» **What to do**: In your copy, include every line of the listing below exactly but none of the pictures.
* * * *
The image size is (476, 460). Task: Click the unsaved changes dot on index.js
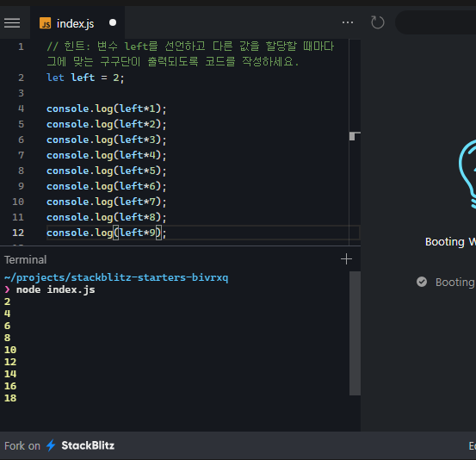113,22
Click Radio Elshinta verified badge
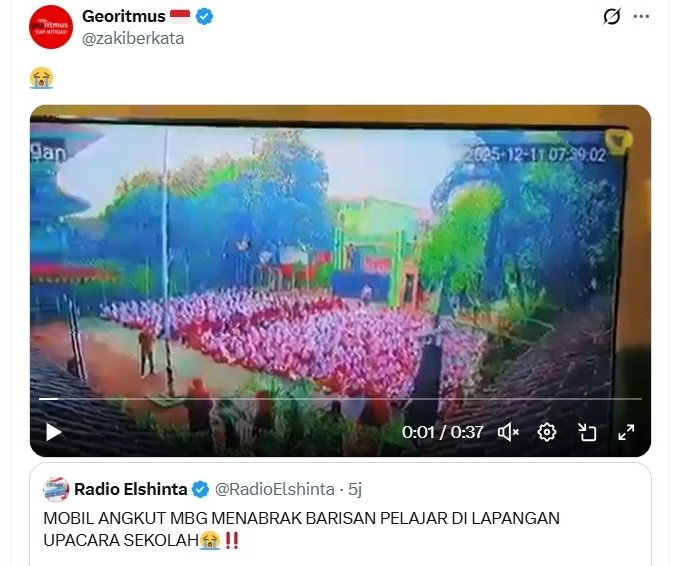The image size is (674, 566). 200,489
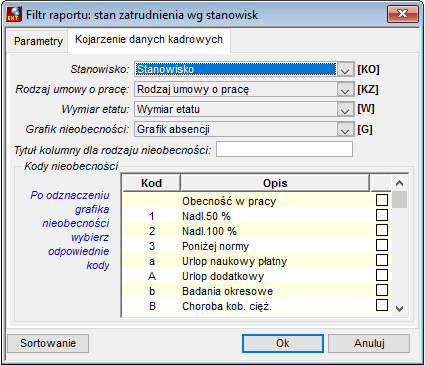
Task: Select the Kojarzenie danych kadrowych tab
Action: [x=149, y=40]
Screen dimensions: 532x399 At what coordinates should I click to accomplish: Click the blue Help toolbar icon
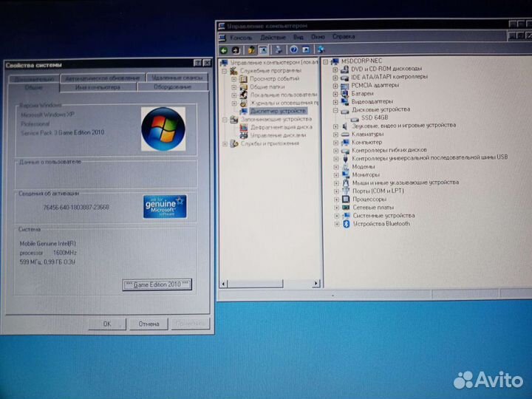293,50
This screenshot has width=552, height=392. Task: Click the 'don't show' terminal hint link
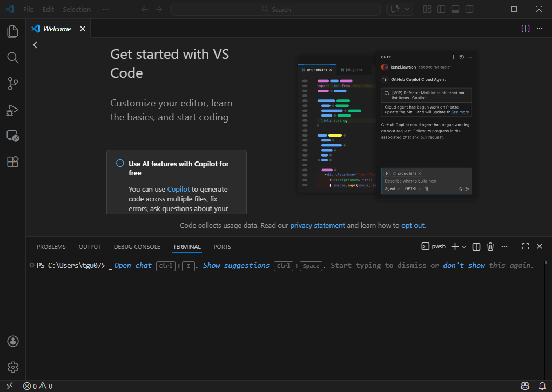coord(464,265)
* * * *
» **Answer space**:
The image size is (476, 460). Task: Click the unsaved changes dot on index.js
113,22
Click Radio Elshinta verified badge
The image size is (674, 566). 200,489
Task: Select the Kojarzenie danych kadrowych tab
Action: [x=149, y=40]
Screen dimensions: 532x399 At what coordinates should I click to accomplish: Click the blue Help toolbar icon
293,50
This screenshot has width=552, height=392. Task: Click the 'don't show' terminal hint link
coord(464,265)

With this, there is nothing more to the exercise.